(EXERCISE): Copy every line of the records that contains the string "height", matching case exactly.

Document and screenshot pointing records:
══════════════════════════════

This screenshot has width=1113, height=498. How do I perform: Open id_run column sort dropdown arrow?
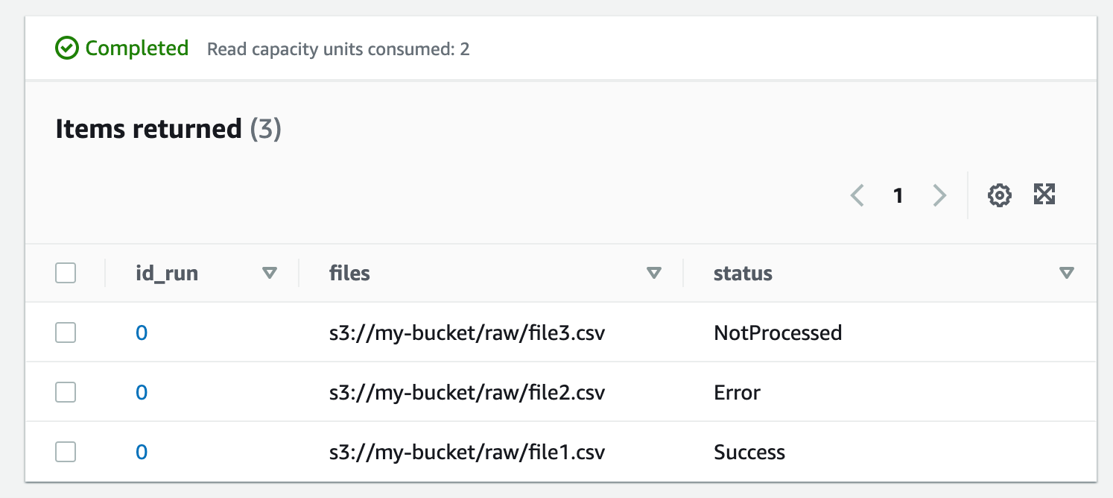coord(270,274)
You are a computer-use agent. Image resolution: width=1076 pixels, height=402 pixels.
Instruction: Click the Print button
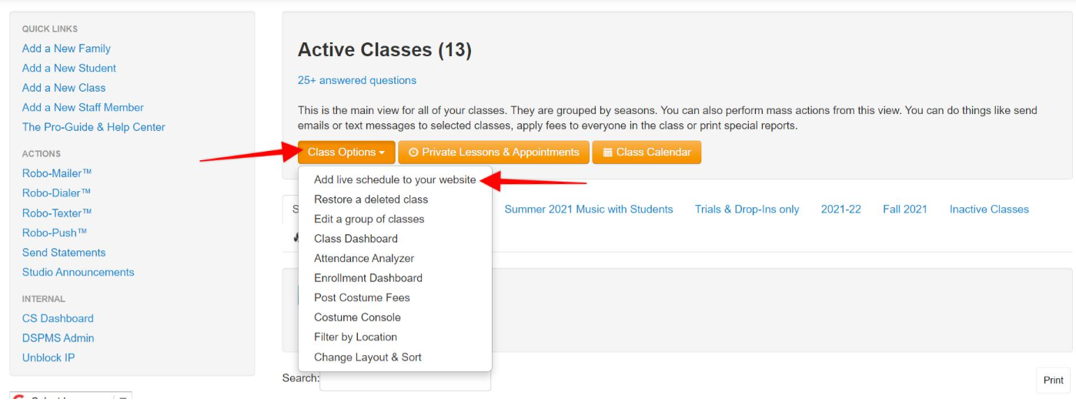click(x=1054, y=380)
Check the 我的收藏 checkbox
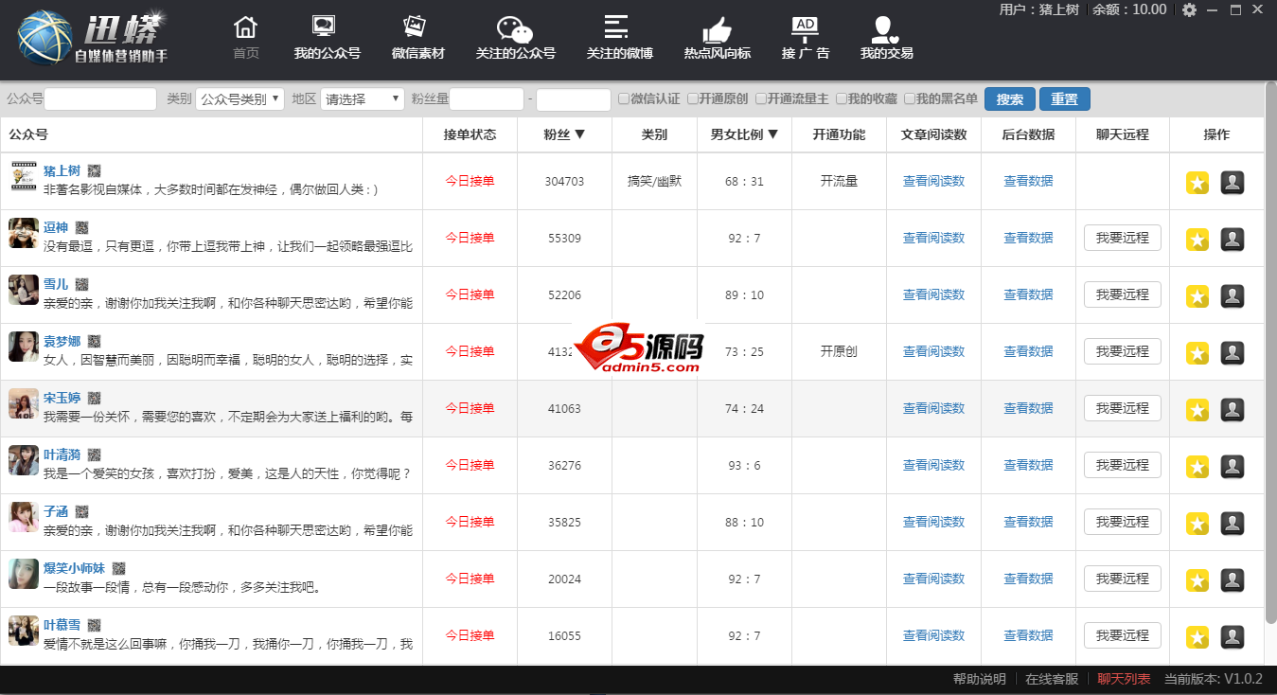Screen dimensions: 1277x695 (x=841, y=98)
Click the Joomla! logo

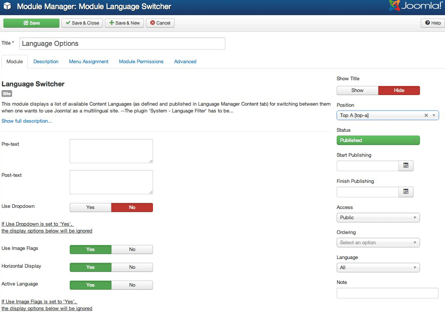coord(415,6)
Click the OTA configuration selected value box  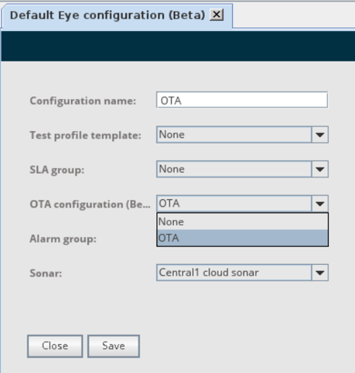234,204
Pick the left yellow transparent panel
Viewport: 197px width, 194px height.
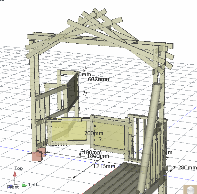coord(67,130)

══════════════════════════════

(RESULT OF THIS TASK):
This screenshot has width=1113, height=498. How do I perform: Open id_run column sort dropdown arrow?
You are a computer-use agent. Image resolution: width=1076 pixels, height=402 pixels.
Viewport: 197px width, 194px height.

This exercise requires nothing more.